Conoce a Sharon Terry, una ex-capellana de la universidad y madre ama de casa, que se adentró en el mundo de la investigación médica cuando sus dos hijos pequeños fueron diagnosticados con una enfermedad rara conocida como el pseudoxantoma elástico o PXE. En esta charla, Terry explica cómo ella y su esposo se convirtieron en científicos ciudadanos, trabajando en turnos de medianoche en el laboratorio para encontrar el gen responsable del PXE y poner las bases de estatutos que requieren a los investigadores que compartan las muestras biológicas y trabajen juntos.
- Autor/a de la charla: Sharon Terry
- Fecha de grabación: 2016-11-30
- Fecha de publicación: 2017-06-15
- Duración de «La ciencia no entendía la enfermedad rara de mis hijos hasta que yo decidí estudiarla»: 902 segundos
Traducción de «La ciencia no entendía la enfermedad rara de mis hijos hasta que yo decidí estudiarla» en español.
Las mejores Navidades que pasaron mis hijos fueron también las peores que pasamos mi marido y yo.
Elizabeth, que tenía entonces 7 años, y su hermano, Ian, de 5, no sabían por qué recibieron todos los regalos que pidieron.
La generosidad de Papá Noel se debía a algo que nosotros los padres sabíamos pero los niños no.
Algo que acabábamos de saber y que nos aterrorizaba.
Esto pasó en 1994, pero todo empezó de hecho unas años antes.
Durante años, noté que Elizabeth tenía un enrojecimiento en el cuello que parecía provocado por el calor.
Por las misma fechas, el cáncer se había llevado a mi padre y mi hermano y es posible que en general las enfermedades me inquietaban.
Los médicos nos dijeron que no había nada alarmante y que no me preocupara, pero no estaba tan segura.
Así que sin ser remitida a otro médico y pagando de mi bolsillo llevé a Elizabeth al dermatólogo.
Probablemente era solo una alergia, pero,
¿por qué estaba roja solo por un lado del cuello?
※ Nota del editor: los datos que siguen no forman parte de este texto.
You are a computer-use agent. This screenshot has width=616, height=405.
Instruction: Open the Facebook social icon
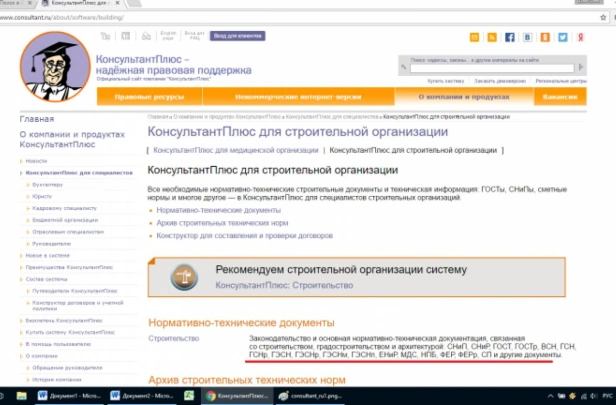pyautogui.click(x=510, y=37)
Así que dos días antes de Navidad, en 1994, estoy en el dermatólogo que la mira rápido y me dice: «Tiene pseudoxantoma elástico».
Luego apaga las luces y le mira los ojos.
Resulta que por casualidad, este dermatólogo también era oftalmólogo.
Estábamos de suerte.
Siento que se me encoje el estómago.
«
¿Oma?
» Oma como en melanoma, linfoma; o sea, cáncer.
¿Por qué le miras los ojos si se trata de una irritación de la piel?
» Le grito en mi cabeza sin emitir sonido.
Así que es eso.
Elizabeth tiene pseudoxantoma elástico, o PXE para abreviar.
Mis preguntas están llenas de miedo y me dejan un nudo en la garganta.
¿Por qué mira sus ojos?
¿Qué sabe Ud.
de eso?
¿Cómo puede estar seguro?
¿Cuál es su pronóstico?
Mi formación eclesiástica no me ha preparado para esto.
El Dr.
Bercovitch nos cuenta todo lo que sabe sobre el PXE.
Esta es una enfermedad genética rara, sistémica, de desarrollo lento en la cual el paciente envejece prematuramente.
Da un aspecto caído y arrugado a la piel que cubre los músculos flexores.
Provoca ceguera, como la degeneración macular y un sinfín de problemas cardiovasculares.
Se sabe poco de esta enfermedad que mata a algunos en sus 30 tal como informan los estudios.
Y con solo mirar a mi hijo, me dice: «Él también lo tiene».
Solo queríamos volver a nuestra vida normal.
Dos días después de Navidad, unos investigadores de una universidad de Boston se presentan para tomar pruebas de sangre a los niños y a nosotros para un proyecto de investigación centrado en encontrar el gen responsable.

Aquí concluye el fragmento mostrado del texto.